TCAs (60%) (amitriptyline) and SSRIs (36%) (fluoxetine/escitalopram/sertraline) were the most common psychiatric medications prescribed.
The point-of-care manual CSP used as training material contains only six common psychiatric disorders. However, there is a scope update psychiatric disorders as an optional module because of the low prevalence of these illnesses at primary care. Also, there is scope to include few other psychiatric disorders such as dissociative disorder, headache, and sleep disorders because of higher prevalence at primary care shall be considered during the next version of development of this point-of-care manual.
Limitations and future directions
It is a file review from a naturalistic design-based study. Patient profiles of each PCD are specifically not analyzed to understand whether each PCD is trained in all kind of psychiatric disorders. This needs to be taken care in the future study. In view of higher feasibility, classroom training in the National/District Mental health Program shall be replaced/augmented with this innovative Tele-OCT across India. The cost-effectiveness of Tele-OCT vs. CRT should also be considered.
CONCLUSIONS
Tele-OCT could be a pathbreaking training modality of PCDs to fill the functional treatment gap that exists at primary care. Personal smartphones are the popular choice of PCDs to participate in Tele-OCT from their live and real-time outpatient consultations. An optimum Tele-OCT package/PCD is established, which consists of three consecutive sessions within two months evaluating and treating in total 60 patients in 6 h. Tele-OCT also ensured that PCDs receive practical exposure to screen psychiatric disorders among their general patients. The cost-effectiveness of Tele-OCT vs. CRT should be evaluated.
Financial support and sponsorship
Nil.
Conflicts of interest
There are no conflicts of interest.
Acknowledgments
The authors also extend thanks to Mission Director, National Health Mission, Karnataka, District health Officers, and all taluk health officers of Mandya district, Karnataka.
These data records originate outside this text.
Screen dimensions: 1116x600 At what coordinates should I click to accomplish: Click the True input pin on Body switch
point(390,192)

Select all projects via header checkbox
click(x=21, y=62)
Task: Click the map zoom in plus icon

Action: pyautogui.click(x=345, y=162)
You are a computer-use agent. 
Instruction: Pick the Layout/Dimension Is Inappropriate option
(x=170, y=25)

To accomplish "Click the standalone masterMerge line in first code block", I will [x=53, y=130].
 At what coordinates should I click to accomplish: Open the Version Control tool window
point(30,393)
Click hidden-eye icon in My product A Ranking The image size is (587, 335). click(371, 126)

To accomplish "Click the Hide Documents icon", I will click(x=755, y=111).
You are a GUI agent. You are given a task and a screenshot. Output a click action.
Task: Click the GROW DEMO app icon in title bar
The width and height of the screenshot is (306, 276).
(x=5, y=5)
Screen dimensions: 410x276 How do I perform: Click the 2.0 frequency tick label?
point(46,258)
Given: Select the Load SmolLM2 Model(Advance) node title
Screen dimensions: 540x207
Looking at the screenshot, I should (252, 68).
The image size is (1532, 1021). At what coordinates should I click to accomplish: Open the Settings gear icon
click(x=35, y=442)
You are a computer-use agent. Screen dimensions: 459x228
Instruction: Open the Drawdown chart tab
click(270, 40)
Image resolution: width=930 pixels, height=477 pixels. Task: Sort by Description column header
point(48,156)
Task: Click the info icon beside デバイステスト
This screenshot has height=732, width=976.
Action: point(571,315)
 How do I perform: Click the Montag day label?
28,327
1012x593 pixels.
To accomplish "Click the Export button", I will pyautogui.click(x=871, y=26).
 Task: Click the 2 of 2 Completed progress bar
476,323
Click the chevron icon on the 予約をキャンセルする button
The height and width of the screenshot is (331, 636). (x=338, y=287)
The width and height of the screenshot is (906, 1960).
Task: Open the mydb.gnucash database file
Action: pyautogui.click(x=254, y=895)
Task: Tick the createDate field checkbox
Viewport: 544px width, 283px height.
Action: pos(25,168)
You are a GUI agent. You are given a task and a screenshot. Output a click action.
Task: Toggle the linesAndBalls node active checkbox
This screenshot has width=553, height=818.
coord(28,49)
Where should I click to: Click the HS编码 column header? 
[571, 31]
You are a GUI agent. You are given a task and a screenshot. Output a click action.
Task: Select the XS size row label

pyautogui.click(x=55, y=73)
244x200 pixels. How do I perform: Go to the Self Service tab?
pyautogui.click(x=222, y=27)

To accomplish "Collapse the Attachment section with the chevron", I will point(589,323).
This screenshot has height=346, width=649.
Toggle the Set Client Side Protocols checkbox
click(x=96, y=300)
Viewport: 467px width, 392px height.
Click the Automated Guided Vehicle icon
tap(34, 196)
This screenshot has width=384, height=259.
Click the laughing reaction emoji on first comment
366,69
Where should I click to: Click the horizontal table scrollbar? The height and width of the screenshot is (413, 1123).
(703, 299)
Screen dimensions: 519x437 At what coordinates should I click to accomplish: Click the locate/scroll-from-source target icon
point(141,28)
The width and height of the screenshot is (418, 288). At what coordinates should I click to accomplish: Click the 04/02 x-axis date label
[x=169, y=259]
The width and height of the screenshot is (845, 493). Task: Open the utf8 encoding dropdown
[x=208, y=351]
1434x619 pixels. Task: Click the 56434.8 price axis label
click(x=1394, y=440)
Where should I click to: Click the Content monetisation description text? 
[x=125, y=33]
The authors are grateful to our real teachers of the innovative Tele-OCT, who are are the PCDs of Mandya district. Their active participation and continuous feedbacks at all stages became instrumental in designing and implementation of this innovative training program and also to their supporting staff who helped in coordinating technical issues of Tele-OCT sessions at Mandya district.
The authors extend their sincere gratitude to the staff of the Tele Medicine Centre, NIMHANS, Bengaluru, for extending support for this study.